▸ **What this task involves**: Each line that contains "computer" needs to be copied from the listing.

▸ **Recorded information**:
- - - -

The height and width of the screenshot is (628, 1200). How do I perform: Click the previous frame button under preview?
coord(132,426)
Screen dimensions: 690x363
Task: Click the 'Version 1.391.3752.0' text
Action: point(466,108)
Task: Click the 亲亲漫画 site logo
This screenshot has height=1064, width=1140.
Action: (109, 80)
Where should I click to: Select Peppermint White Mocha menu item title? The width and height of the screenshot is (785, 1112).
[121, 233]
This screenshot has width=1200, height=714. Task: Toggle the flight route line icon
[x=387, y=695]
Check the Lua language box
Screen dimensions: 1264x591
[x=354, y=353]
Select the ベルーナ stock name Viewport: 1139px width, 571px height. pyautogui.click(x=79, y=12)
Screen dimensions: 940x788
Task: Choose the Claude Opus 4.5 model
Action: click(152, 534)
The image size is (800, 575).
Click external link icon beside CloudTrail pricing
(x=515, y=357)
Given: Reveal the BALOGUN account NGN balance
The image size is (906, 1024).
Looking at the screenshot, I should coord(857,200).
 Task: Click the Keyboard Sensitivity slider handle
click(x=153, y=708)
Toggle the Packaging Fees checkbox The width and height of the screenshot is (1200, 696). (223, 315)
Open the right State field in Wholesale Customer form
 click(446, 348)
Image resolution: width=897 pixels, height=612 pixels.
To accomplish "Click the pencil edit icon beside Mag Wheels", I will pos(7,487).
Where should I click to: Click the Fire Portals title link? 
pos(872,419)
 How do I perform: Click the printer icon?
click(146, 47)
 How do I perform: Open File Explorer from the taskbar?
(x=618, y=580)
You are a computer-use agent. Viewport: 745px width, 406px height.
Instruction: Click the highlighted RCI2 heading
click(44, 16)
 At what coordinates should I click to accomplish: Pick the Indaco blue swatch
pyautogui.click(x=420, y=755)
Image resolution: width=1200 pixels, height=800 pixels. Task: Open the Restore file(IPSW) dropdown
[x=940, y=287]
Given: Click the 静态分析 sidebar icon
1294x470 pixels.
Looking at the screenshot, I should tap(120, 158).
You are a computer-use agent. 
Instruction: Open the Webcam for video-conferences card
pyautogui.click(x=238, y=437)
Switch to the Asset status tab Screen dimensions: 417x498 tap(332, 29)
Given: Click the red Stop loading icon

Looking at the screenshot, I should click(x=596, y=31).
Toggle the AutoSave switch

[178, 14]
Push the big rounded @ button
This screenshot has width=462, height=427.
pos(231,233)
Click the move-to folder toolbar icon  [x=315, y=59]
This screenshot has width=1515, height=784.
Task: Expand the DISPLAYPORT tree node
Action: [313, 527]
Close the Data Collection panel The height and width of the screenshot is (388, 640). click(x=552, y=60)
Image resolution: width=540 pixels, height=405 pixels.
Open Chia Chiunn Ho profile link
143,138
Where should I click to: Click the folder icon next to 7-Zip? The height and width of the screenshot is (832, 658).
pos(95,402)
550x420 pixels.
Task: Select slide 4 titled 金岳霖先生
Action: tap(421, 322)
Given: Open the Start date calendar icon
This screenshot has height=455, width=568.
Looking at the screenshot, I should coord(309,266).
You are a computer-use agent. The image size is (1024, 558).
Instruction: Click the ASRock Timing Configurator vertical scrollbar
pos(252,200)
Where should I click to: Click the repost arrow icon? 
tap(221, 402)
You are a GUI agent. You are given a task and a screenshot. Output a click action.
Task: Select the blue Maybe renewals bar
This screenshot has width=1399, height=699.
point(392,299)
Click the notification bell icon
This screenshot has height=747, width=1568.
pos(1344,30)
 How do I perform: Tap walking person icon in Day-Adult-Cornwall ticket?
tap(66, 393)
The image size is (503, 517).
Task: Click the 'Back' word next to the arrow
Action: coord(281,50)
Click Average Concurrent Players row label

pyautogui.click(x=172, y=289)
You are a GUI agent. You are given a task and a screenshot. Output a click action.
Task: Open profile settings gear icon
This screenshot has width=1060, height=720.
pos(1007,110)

- - - -

▸ **Response area**:
You are a computer-use agent. Viewport: 745px width, 406px height.
You are a computer-use agent. 
You are a computer-use agent. The image size is (1024, 558).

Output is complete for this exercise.